Instructies:
Schrijf het deel van de leestekst woord voor woord over, beginnend bij "142    Verzoekster betwist deze" en eindigend bij "2002 heeft gedaan.".

Leestekst:
****************

142    Verzoekster betwist deze uitlegging en betoogt dat de Commissie niet wijst op enige bevoegdheid die verder gaat dat een zekere commerciële invloed die iedere leverancier, groot dan wel exclusief, bezit, en met enkele essentiële details geen rekening houdt. Volgens haar was de distributieovereenkomst al zeer lang van kracht voordat zij indirect haar commanditaire deelneming verkreeg en is ná die verwerving noch de overeenkomst noch de wijze waarop deze in praktijk functioneerde gewijzigd. Bovendien zou de distributieovereenkomst alleen betrekking hebben gehad op bepaalde producten van Weichert en had Weichert deze overeenkomst kunnen opzeggen en een andere leverancier kunnen vinden, hetgeen zij na 2002 heeft gedaan.

****************

Fragment dataset:
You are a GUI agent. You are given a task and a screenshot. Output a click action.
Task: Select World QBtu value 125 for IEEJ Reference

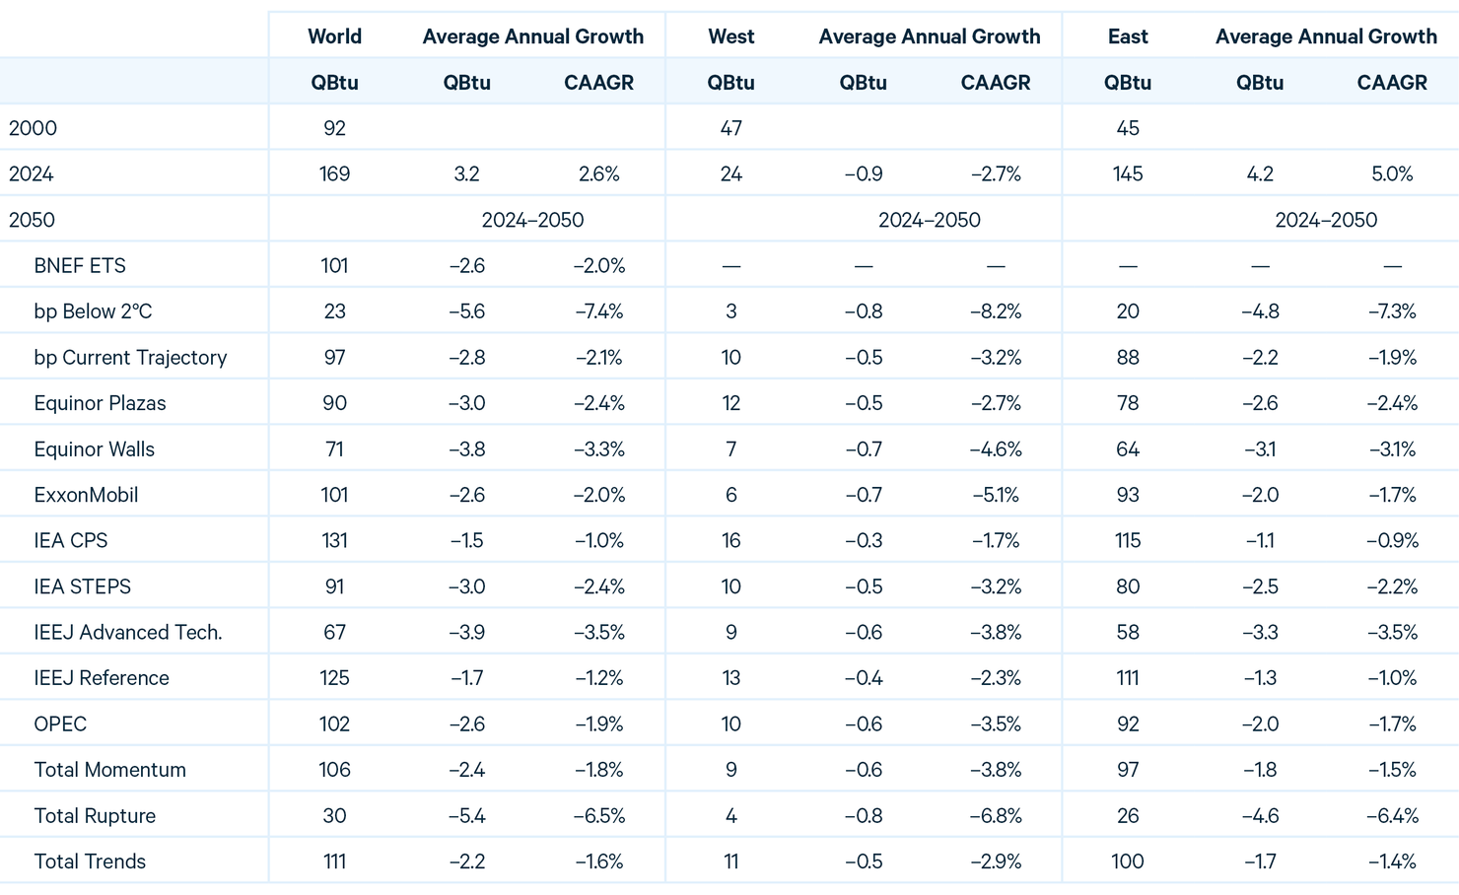pyautogui.click(x=334, y=678)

****************

Uitwerking:
142    Verzoekster betwist deze uitlegging en betoogt dat de Commissie niet wijst op enige bevoegdheid die verder gaat dat een zekere commerciële invloed die iedere leverancier, groot dan wel exclusief, bezit, en met enkele essentiële details geen rekening houdt. Volgens haar was de distributieovereenkomst al zeer lang van kracht voordat zij indirect haar commanditaire deelneming verkreeg en is ná die verwerving noch de overeenkomst noch de wijze waarop deze in praktijk functioneerde gewijzigd. Bovendien zou de distributieovereenkomst alleen betrekking hebben gehad op bepaalde producten van Weichert en had Weichert deze overeenkomst kunnen opzeggen en een andere leverancier kunnen vinden, hetgeen zij na 2002 heeft gedaan.